● Texte source:
———

Par dernières conclusions notifiées le 23 mars 2022, auxquelles il est renvoyé pour le détail de l'argumentation, la SCP BTSG2 et la Selarl Axyme, es-qualités de liquidateurs judiciaires de la SAS La Halle, présentent l'argumentation suivante :

- La valeur locative a baissé :

* la ville d'[Localité 9] souffre d'une baisse d'attractivité du fait de la proximité de [Localité 13] dont l'attrait augmente.

* les locaux sont situés dans une zone commerciale de second plan.

* il existe un grave problème de stationnement : il n'existe pas de parking dédié et le stationnement est gratuit et est monopolisé par les personnes travaillant en ville, comme l'expert l'a expliqué en détail.

- Le prix de base à retenir :

* la surface pondérée a été calculée à 908 m² et il existe une zone enclavée qui n'est pas incluse dans le bail, même si elle est exploitée.

———

● Liste des données:
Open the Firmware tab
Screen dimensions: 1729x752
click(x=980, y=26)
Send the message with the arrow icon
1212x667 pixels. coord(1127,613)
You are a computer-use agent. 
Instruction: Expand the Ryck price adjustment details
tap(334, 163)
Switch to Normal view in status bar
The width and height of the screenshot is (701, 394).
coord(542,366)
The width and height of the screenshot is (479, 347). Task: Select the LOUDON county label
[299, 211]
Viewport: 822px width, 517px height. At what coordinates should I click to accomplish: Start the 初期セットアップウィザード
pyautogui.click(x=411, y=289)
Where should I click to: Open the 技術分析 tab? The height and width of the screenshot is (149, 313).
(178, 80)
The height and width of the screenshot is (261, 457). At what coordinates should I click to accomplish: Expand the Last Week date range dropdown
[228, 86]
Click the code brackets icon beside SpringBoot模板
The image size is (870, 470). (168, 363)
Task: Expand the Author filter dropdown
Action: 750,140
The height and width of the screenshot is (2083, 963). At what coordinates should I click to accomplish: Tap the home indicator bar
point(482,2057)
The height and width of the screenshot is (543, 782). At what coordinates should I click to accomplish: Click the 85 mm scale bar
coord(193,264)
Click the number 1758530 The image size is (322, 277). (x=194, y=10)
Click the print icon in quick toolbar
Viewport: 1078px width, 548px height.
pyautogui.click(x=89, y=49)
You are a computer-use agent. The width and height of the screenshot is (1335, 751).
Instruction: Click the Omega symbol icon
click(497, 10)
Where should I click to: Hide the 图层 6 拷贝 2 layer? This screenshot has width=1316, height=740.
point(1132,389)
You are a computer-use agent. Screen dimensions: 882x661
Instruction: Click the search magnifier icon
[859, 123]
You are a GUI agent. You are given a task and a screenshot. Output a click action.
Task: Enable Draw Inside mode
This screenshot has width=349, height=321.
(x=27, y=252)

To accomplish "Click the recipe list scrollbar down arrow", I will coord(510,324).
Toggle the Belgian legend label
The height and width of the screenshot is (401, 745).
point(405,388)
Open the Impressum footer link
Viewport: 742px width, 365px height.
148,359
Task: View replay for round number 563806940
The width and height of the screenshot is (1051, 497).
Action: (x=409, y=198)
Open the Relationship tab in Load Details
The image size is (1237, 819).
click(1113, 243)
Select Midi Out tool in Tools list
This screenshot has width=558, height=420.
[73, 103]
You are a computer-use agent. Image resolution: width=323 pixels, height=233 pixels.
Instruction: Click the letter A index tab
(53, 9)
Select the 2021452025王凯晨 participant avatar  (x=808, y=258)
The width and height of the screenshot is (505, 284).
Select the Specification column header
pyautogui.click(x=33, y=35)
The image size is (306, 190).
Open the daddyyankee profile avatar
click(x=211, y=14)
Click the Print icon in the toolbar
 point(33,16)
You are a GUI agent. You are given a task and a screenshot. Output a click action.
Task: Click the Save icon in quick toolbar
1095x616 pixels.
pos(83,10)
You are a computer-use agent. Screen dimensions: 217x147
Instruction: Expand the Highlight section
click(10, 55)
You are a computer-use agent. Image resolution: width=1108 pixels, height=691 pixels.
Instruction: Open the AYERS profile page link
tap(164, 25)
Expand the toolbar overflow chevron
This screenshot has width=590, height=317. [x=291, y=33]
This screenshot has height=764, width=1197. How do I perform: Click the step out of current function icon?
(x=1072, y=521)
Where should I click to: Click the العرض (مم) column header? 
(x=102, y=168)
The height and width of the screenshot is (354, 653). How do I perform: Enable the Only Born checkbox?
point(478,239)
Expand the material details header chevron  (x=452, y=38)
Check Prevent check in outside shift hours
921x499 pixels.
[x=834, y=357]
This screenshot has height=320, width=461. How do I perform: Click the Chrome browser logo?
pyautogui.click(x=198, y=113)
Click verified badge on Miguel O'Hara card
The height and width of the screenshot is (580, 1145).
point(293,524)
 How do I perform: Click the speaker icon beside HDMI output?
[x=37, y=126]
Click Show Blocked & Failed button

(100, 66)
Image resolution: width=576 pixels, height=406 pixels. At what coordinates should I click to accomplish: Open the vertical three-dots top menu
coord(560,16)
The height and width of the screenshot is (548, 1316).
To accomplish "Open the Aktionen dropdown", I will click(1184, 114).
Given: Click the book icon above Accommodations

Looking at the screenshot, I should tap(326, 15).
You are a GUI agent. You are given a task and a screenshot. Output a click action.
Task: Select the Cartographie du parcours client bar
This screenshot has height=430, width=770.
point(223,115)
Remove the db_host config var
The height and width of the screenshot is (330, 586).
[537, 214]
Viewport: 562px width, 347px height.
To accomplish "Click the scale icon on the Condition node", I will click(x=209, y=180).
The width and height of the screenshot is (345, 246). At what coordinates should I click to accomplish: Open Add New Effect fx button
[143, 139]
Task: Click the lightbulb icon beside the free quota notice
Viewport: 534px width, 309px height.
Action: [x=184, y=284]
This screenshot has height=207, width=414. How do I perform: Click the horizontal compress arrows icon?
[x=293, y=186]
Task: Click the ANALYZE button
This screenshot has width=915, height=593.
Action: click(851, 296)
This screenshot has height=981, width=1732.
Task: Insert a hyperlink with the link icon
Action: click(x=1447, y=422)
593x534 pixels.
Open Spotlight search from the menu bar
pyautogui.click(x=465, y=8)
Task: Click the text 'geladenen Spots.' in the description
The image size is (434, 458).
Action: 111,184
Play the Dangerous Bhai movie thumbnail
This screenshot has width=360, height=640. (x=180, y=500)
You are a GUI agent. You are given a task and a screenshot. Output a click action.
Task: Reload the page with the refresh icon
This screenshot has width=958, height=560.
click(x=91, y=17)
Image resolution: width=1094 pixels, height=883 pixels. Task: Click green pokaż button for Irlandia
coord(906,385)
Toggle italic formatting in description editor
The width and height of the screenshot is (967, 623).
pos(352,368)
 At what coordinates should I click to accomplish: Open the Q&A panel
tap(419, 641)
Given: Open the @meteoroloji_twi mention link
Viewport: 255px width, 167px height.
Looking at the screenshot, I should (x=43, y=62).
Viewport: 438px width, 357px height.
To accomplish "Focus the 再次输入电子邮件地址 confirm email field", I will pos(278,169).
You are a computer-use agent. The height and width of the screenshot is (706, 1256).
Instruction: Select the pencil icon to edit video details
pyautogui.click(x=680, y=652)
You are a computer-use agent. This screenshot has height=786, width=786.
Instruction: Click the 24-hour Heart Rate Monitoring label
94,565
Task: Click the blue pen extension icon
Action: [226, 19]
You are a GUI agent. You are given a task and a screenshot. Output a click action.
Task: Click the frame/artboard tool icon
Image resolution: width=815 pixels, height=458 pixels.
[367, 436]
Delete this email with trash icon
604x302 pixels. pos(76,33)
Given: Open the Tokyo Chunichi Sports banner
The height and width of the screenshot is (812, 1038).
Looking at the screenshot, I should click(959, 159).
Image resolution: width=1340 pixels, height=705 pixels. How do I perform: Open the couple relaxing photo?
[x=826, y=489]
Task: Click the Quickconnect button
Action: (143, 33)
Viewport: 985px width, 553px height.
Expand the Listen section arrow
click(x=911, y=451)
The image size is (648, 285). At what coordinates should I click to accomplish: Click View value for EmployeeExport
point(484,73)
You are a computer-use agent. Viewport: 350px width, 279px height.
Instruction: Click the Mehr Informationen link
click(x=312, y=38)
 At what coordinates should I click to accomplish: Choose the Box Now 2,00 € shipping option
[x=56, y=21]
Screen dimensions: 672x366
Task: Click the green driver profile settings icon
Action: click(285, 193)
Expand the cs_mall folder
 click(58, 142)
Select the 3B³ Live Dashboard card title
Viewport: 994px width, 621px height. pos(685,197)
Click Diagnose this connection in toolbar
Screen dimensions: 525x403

———

● Travail à faire:
1: Répondez à ces questions à partir du texte source, en marquant vos réponses de la même façon :
(a) À quelle date les dernières conclusions ont-elles été notifiées ?
(b) Dans quel genre de zone commerciale les locaux se trouvent-ils ?
(c) À combien de mètres carrés la surface pondérée a-t-elle été calculée ?
2: Dans le texte source, reprenez sous forme de liste le paragraphe qui commence par « il existe un grave problème de stationnement » en gardant ses faits principaux.
3: Recopiez sans rien changer le passage du texte source qui va de « - La valeur » à « elle est exploitée. ».

● Réponses par tâche:
1:
(a) Le 23 mars 2022.
(b) Dans une zone commerciale de second plan.
(c) À 908 m².

2:
- Grave problème de stationnement
- Pas de parking dédié
- Stationnement gratuit, monopolisé par les personnes qui travaillent en ville
- Point expliqué en détail par l'expert

3:
- La valeur locative a baissé :

* la ville d'[Localité 9] souffre d'une baisse d'attractivité du fait de la proximité de [Localité 13] dont l'attrait augmente.

* les locaux sont situés dans une zone commerciale de second plan.

* il existe un grave problème de stationnement : il n'existe pas de parking dédié et le stationnement est gratuit et est monopolisé par les personnes travaillant en ville, comme l'expert l'a expliqué en détail.

- Le prix de base à retenir :

* la surface pondérée a été calculée à 908 m² et il existe une zone enclavée qui n'est pas incluse dans le bail, même si elle est exploitée.